■ **What to work on**: Continue the passage about the PAINS screening filter in drug discovery, picking up after its last sentence.

■ **Text passage**:
————————
A widely used screening tool deployed in the early phases of drug discovery to weed out undesirable compounds is wrong so often it can't be trusted on its own, according to scientists at the University of North Carolina at Chapel Hill.
PAINS — or pan-assay interference compounds –are a prominent source of false positives in the drug-discovery process. PAINS are biologically active compounds that masquerade as potential drug candidates during the initial high volume screening used to search for possible new drugs. PAINS work by disrupting the assay technology used in the screening to report biological activity, but they are not active against the intended biological target.
Seven years ago, a team of scientists identified a set of a molecular fingerprints that they said could be used to identify PAINS compounds. They found 480 molecular fragments they called PAINS alerts. The presence of a PAINS alert in a compound meant the compound was a PAIN. Pharmaceutical scientist were grateful to finally have an easy-to-use tool to filter PAINS out of the drug discovery process. Not so fast, says Alex Tropsha, Ph.D., the K.H. Lee Distinguished Professor at the UNC Eshelman School of Pharmacy.
————————
■ **Source material**:
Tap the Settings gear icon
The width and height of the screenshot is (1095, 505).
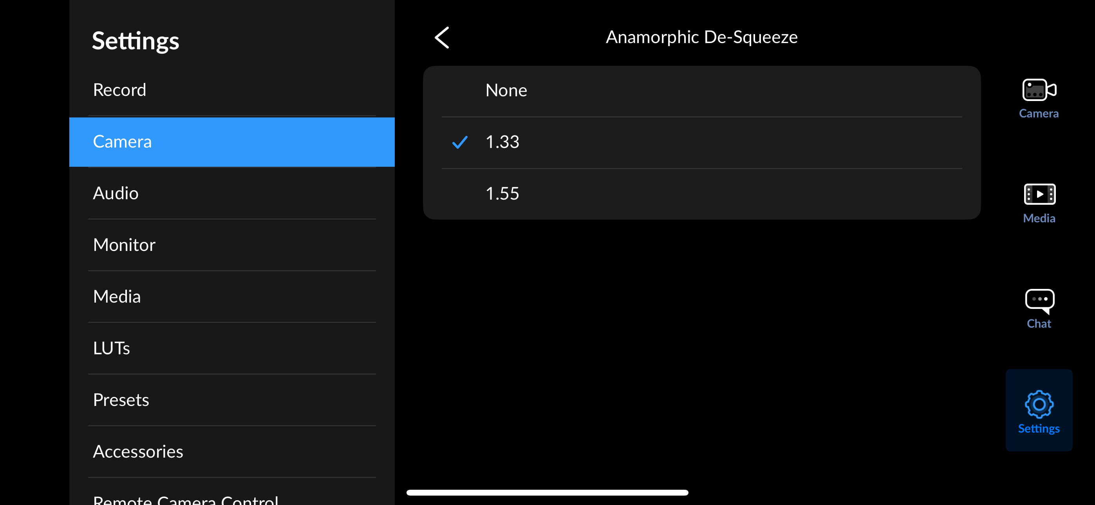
————————
■ **Answer to this task**:
His team, led by graduate student Stephen Capuzzi, took a hard look how the 480 PAINS alerts were developed. They found that 328 of the alerts — almost 70 percent — were created from just four or fewer compounds each. No viable conclusions should be made from such small samples, Capuzzi said.
"In some cases, just one compound with a certain substructure exhibited bad behavior, and then an alert was created. In the PAINS screening tool, that alert gets applied to everything with a similar structure," Capuzzi said. "It's like someone who was bitten by a dog named Fido assuming that every dog named Fido is dangerous."
The UNC-Chapel Hill researchers analyzed thousands of compounds that have been tested in hundreds of experiments and showed that majority of compounds flagged with PAINS alerts do not exhibit any tendency to interfere with drug-candidate screening technology and may in fact be consistently inactive despite extensive testing.
"PAINS are real, and they're a real problem for medicinal chemists who might be screening tens of thousands of compounds a day looking for a drug candidate," Tropsha said. "However, PAINS alerts flag vast numbers of good compounds as PAINS. We also found that the presence of PAINS alerts, contrary to expectations, did not reflect any heightened activity during the assay process."
When challenging a popular idea like PAINS alerts, the UNC-Chapel Hill researchers had to be sure they were right in saying the system is critically flawed so they tested their idea extensively.
First, they analyzed thousands of compounds in a publicly available database of thoroughly tested chemicals and showed that many compounds that possess PAINS substructures do not actually appear to interfere with drug-screening technology.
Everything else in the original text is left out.